The rough sketch which I have made shows approximately how the defences were shaping themselves by the end of the year.
Sketch Map No. 4.
Of course, there were a great many more minor trenches which I have been unable to put in, especially on the extreme west, which I never had an opportunity of visiting before the floods washed all the defences away.
The week following Christmas was somewhat tense, but in reality uneventful. The Turks were still as close as ever, and at first their sniping rather worried us but we soon got the upper hand at that game. The nights were sometimes a bit noisy, but by the end of the week we came to the conclusion that they were not intending another big assault, for we observed their columns behind their trenches moving in the distance across the desert in the direction of the Es Sinn positions, from which they had been turned out just three months before.
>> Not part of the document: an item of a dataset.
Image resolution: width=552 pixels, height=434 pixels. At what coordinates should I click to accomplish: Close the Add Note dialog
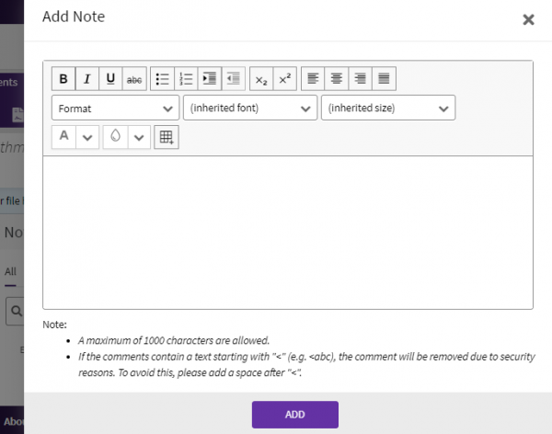pyautogui.click(x=528, y=19)
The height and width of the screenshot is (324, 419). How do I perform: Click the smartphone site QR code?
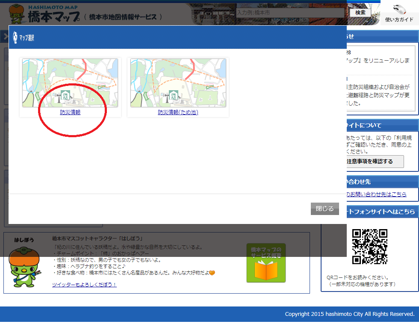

The people in the Fort observation tower used to make careful notes of all these movements, and a confidential diary of what had been going on was sent round to us each evening. The rough road along which these Turkish troops moved from west to east was just within distant artillery range, but owing to the necessity of conserving ammunition, and to the length of the range, our guns did not fire at them often. Once or twice we tried rifle and machine-gun fire from the front line, but it was quite valueless. While these movements were in progress, and just after they ceased, the Turks sniped and shelled rather more vigorously than usual, presumably in order to show us that they were still in strength opposite to us.
The next excitement was the appearance of two aeroplanes (German Fokkers), which were very good, giving us any amount of trouble right to the end, and never being hit. Soon afterwards we had the cheering sight of our own machines coming up from down-stream, but they never managed to time their flight so as to meet and settle matters with the Fokkers.